**Task details:**
Starting at the line below holding "1087x539 pixels." and stopping at the line holding "Click the flag", print every line exactly, both ends included, and leave the rest out.

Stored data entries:
◇ ◇ ◇ ◇ ◇ ◇ ◇

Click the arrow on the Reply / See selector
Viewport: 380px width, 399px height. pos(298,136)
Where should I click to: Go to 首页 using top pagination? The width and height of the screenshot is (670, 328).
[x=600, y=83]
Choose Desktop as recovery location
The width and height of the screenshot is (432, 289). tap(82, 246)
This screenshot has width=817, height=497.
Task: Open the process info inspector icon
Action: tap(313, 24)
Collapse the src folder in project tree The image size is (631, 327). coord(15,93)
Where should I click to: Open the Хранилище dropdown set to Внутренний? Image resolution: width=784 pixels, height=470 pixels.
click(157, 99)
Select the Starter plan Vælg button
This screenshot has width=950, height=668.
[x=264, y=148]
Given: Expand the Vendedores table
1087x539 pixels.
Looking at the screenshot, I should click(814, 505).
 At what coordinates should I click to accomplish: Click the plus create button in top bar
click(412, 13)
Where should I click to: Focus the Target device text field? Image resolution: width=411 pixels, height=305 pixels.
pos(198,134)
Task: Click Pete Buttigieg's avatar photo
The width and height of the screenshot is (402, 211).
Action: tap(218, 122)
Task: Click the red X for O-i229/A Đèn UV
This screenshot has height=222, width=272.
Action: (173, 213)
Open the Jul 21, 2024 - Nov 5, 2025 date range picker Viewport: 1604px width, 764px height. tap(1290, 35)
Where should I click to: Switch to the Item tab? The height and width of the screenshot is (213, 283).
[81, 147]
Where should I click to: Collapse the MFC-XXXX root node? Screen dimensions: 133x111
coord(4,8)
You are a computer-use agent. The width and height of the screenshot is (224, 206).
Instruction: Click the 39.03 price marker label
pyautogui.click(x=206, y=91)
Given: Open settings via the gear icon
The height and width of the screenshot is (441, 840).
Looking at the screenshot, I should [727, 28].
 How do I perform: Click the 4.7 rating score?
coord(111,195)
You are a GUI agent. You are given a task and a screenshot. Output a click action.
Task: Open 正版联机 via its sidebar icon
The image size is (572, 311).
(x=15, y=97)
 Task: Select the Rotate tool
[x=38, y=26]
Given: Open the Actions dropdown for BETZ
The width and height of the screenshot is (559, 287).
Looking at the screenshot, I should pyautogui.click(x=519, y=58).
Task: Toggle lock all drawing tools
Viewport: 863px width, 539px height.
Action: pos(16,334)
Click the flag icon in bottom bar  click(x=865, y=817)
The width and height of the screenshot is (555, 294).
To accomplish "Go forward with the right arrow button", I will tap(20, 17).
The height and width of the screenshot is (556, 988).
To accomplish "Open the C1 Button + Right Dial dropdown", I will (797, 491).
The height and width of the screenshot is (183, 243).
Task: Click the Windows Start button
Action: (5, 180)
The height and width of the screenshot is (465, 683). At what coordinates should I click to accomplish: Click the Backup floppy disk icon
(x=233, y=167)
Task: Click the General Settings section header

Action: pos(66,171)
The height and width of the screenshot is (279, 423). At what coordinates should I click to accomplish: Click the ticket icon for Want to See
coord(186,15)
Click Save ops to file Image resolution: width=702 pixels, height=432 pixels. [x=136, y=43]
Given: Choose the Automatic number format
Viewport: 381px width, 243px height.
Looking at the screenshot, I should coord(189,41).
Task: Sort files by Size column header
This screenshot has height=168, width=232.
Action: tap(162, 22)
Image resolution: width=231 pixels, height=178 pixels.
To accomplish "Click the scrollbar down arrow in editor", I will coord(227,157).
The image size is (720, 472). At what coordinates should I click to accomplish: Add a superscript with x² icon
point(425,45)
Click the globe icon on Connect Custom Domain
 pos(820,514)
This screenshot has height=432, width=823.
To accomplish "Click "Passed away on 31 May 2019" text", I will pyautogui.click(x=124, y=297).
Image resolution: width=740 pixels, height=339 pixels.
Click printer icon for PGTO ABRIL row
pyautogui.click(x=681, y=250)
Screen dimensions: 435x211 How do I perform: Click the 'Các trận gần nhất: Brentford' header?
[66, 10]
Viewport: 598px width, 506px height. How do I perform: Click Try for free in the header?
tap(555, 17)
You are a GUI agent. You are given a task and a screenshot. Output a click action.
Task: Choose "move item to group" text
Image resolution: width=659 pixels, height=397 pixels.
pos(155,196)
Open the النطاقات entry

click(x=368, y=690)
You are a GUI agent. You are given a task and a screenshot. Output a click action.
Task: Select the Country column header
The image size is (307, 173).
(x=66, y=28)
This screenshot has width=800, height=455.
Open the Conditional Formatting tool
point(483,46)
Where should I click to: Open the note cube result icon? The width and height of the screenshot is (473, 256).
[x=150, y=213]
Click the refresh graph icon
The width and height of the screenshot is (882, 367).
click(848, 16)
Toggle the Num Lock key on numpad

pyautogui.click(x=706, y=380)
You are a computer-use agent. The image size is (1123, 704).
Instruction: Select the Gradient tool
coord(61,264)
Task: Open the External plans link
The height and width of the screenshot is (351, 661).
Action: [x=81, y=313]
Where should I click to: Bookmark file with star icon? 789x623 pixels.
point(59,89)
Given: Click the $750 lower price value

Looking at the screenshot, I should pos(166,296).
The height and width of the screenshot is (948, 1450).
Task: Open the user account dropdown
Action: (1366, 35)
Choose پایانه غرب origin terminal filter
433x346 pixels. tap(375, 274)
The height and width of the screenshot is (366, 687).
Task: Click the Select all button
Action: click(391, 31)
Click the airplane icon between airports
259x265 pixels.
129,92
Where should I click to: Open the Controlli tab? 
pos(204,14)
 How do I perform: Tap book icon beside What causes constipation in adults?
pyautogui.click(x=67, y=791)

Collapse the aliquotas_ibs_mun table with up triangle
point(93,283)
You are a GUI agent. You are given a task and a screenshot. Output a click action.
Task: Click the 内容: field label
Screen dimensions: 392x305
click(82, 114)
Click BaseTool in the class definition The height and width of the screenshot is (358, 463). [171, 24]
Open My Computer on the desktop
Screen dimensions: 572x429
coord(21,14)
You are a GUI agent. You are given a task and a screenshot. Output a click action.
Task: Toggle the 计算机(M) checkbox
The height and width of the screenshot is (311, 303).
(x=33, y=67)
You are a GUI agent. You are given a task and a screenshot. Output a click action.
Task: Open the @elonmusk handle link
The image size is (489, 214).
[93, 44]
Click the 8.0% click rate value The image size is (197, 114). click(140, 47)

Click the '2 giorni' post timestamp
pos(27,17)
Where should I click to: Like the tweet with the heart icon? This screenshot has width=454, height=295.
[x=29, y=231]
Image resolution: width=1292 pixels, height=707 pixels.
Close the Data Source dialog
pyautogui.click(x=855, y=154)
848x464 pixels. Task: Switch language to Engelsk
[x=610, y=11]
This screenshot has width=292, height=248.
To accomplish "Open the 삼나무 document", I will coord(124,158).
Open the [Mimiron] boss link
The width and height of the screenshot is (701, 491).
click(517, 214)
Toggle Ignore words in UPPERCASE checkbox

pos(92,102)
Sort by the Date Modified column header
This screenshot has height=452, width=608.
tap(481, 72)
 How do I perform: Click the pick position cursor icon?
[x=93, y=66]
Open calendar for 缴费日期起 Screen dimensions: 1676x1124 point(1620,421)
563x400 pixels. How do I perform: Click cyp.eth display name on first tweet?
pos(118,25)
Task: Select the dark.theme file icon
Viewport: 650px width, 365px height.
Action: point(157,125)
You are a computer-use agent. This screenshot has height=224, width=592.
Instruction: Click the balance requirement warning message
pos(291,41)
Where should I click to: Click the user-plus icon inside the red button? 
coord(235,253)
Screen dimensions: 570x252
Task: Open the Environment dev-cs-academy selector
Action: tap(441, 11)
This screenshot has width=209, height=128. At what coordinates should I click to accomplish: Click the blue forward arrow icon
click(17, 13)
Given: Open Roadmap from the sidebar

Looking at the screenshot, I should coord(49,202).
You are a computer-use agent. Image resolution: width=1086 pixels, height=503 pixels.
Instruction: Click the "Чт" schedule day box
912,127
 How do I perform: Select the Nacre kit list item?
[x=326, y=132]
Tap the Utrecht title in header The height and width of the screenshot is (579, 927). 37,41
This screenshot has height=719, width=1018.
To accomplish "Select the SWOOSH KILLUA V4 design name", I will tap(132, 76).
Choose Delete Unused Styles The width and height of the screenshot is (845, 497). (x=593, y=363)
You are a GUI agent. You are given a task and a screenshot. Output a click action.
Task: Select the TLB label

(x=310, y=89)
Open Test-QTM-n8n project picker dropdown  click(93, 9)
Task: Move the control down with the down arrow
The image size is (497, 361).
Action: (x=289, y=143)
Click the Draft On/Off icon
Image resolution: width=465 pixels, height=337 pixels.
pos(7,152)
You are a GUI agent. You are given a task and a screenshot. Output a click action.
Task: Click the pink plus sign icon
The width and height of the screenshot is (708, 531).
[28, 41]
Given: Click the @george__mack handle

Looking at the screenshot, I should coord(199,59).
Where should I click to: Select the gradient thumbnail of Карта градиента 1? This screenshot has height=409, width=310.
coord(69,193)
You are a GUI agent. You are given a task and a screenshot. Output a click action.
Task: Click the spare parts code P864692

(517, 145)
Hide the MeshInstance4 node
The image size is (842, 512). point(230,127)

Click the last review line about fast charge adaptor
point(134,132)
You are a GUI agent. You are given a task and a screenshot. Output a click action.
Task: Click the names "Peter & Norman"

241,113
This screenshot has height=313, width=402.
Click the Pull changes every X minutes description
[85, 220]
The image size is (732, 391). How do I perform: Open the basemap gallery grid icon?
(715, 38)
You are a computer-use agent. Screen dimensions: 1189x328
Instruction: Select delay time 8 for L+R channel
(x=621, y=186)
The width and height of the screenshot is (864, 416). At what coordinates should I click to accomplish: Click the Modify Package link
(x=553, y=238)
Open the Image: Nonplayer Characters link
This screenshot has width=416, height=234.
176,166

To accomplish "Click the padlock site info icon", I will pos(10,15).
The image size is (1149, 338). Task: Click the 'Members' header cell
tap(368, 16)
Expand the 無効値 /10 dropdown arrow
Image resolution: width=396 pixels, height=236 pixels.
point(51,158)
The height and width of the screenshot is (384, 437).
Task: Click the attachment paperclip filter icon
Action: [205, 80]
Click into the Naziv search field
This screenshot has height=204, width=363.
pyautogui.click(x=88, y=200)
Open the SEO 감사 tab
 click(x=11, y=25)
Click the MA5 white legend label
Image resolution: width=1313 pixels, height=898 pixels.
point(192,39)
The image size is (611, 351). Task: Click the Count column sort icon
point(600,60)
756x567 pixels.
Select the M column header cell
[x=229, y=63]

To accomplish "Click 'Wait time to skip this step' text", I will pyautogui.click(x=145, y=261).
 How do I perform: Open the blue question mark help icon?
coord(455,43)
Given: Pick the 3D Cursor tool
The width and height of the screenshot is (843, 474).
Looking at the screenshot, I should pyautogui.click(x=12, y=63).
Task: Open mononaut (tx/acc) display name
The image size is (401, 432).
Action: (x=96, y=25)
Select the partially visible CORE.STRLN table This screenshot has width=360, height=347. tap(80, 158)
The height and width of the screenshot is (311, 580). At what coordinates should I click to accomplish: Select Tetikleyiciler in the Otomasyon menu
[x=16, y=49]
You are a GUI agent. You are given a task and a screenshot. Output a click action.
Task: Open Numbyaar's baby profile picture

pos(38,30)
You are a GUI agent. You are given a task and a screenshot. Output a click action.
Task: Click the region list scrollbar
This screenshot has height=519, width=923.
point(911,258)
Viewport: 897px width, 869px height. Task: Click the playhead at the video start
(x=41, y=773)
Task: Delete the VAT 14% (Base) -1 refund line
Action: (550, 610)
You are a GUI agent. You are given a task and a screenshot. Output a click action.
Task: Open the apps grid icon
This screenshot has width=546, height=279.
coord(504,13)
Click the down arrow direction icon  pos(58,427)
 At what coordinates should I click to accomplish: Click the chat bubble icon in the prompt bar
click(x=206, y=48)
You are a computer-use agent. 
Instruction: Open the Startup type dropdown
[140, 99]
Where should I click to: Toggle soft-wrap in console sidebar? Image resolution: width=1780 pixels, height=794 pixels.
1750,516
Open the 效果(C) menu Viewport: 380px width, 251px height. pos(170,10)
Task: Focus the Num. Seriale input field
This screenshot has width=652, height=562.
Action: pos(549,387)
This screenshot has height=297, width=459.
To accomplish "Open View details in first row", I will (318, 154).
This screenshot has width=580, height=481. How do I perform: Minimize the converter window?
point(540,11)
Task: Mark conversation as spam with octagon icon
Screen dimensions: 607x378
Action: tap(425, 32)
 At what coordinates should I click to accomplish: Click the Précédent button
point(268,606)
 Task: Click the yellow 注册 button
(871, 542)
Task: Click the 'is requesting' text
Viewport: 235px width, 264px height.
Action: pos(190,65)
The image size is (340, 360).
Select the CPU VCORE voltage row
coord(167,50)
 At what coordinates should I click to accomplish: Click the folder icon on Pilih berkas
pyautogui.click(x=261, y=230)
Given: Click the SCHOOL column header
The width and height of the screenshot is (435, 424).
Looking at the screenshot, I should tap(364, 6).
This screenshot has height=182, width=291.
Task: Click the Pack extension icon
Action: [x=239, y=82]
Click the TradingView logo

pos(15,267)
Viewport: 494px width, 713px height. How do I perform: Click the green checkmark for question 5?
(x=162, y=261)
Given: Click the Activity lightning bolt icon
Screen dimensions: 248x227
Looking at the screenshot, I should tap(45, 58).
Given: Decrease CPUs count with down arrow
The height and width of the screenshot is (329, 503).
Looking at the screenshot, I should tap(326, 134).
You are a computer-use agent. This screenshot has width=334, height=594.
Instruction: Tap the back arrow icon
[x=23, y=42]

◇ ◇ ◇ ◇ ◇ ◇ ◇

**Result below:**
1087x539 pixels.
Looking at the screenshot, I should click(814, 505).
 At what coordinates should I click to accomplish: Click the plus create button in top bar
click(412, 13)
Where should I click to: Focus the Target device text field? Image resolution: width=411 pixels, height=305 pixels.
pos(198,134)
Task: Click Pete Buttigieg's avatar photo
The width and height of the screenshot is (402, 211).
Action: tap(218, 122)
Task: Click the red X for O-i229/A Đèn UV
This screenshot has height=222, width=272.
Action: (173, 213)
Open the Jul 21, 2024 - Nov 5, 2025 date range picker Viewport: 1604px width, 764px height. tap(1290, 35)
Where should I click to: Switch to the Item tab? The height and width of the screenshot is (213, 283).
[81, 147]
Where should I click to: Collapse the MFC-XXXX root node? Screen dimensions: 133x111
coord(4,8)
You are a computer-use agent. The width and height of the screenshot is (224, 206).
Instruction: Click the 39.03 price marker label
pyautogui.click(x=206, y=91)
Given: Open settings via the gear icon
The height and width of the screenshot is (441, 840).
Looking at the screenshot, I should [727, 28].
 How do I perform: Click the 4.7 rating score?
coord(111,195)
You are a GUI agent. You are given a task and a screenshot. Output a click action.
Task: Open 正版联机 via its sidebar icon
The image size is (572, 311).
(x=15, y=97)
 Task: Select the Rotate tool
[x=38, y=26]
Given: Open the Actions dropdown for BETZ
The width and height of the screenshot is (559, 287).
Looking at the screenshot, I should pyautogui.click(x=519, y=58).
Task: Toggle lock all drawing tools
Viewport: 863px width, 539px height.
Action: pos(16,334)
Click the flag icon in bottom bar  click(x=865, y=817)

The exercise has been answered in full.